= SOURCE PASSAGE =
In 1943, Warren McCulloch and Walter Pitts modelled a neuron as a binary threshold unit — fire if the weighted sum of inputs exceeds a threshold — and showed that networks of such units could compute any logical function. In 1958 Frank Rosenblatt built the Perceptron, a single-layer network with a learning rule, and the New York Times described it as the embryo of a machine that would eventually walk, talk, and be conscious. Eleven years later, Minsky and Papert proved single-layer networks could not even learn XOR, the press coverage collapsed, and the field entered its first long winter. The fix — multi-layer networks trained with backpropagation — was rediscovered several times before Rumelhart, Hinton, and Williams gave it canonical form in 1986. A second winter followed in the 1990s. The deep-learning revolution arrived in 2012, when AlexNet won ImageNet by a margin that ended the argument.
A neural network is a stack of linear transformations (multiply by a weight matrix, add a bias) interleaved with nonlinear activations (sigmoid historically, ReLU/GELU now). The universal approximation theorem (Cybenko 1989, Hornik 1991) guarantees that with enough hidden units such a network can approximate any continuous function — but says nothing about how many, or how to find the weights. The practical answer is backpropagation: define a loss measuring how wrong the network is, use the chain rule to propagate the gradient of the loss back through every weight, then nudge each weight in the direction that reduces the loss. Iterate. Variants (momentum, Adam, learning-rate schedules) and stochastic gradient descent on mini-batches turn what is mathematically straightforward into something that scales to networks with hundreds of billions of parameters. The deep surprise of the last decade is that this very simple recipe, applied at scale, keeps producing capabilities the theory does not predict.

= EXERCISE GOAL =
Please extend the passage on the history and workings of neural networks, picking up right after its final sentence. The listing that comes next is not needed for anything here.

= THE DATA =
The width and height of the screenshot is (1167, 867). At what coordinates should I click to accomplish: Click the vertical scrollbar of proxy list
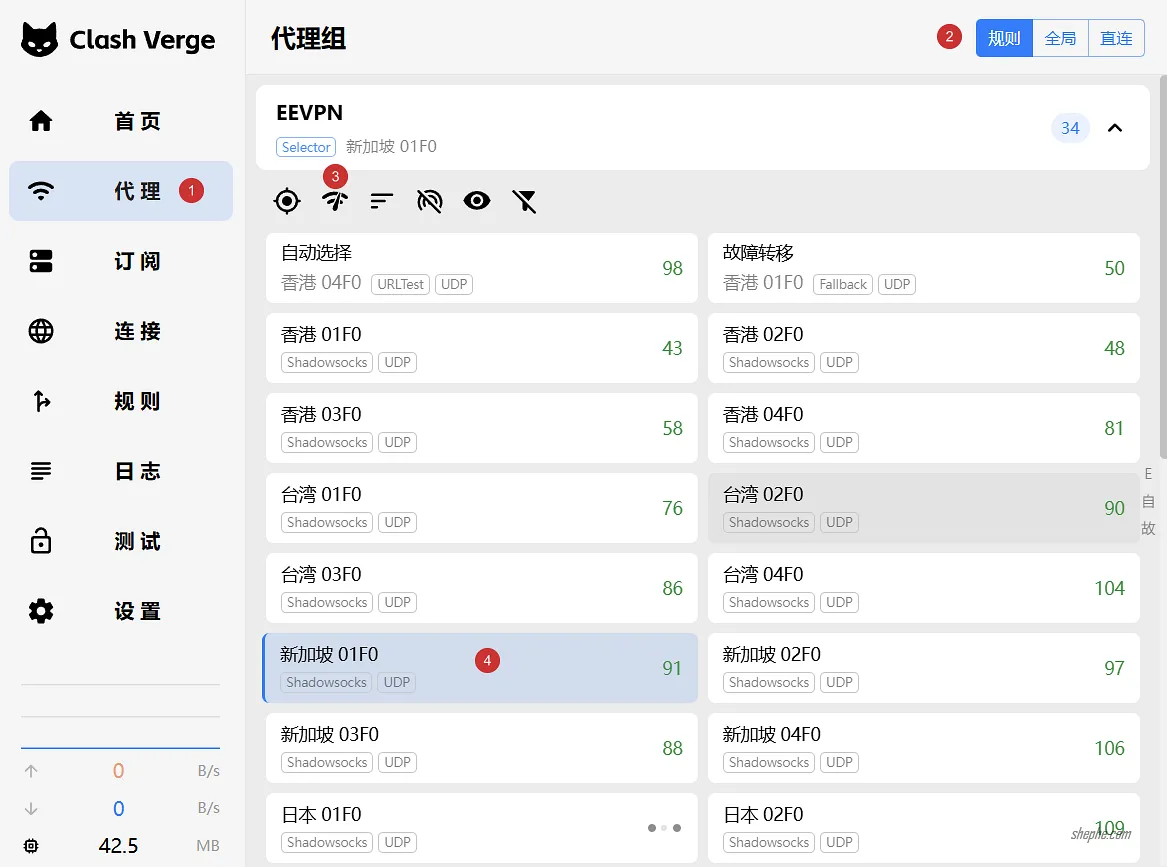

= OUTPUT =
Backpropagation is the most economically consequential algorithm of the twenty-first century. Every modern AI system — image recognition, speech, translation, recommenders, self-driving, AlphaFold, ChatGPT, Claude, Gemini — is a feed-forward network trained by gradient descent on a loss. The biological-plausibility critique (real neurons probably don't run backprop) remains an open question for theoretical neuroscience and a non-issue for practice. The architectural story (CNNs, transformers, diffusion) and the interpretability story (what's actually inside a trained network) have grown into their own concepts; this brief is the foundation they sit on.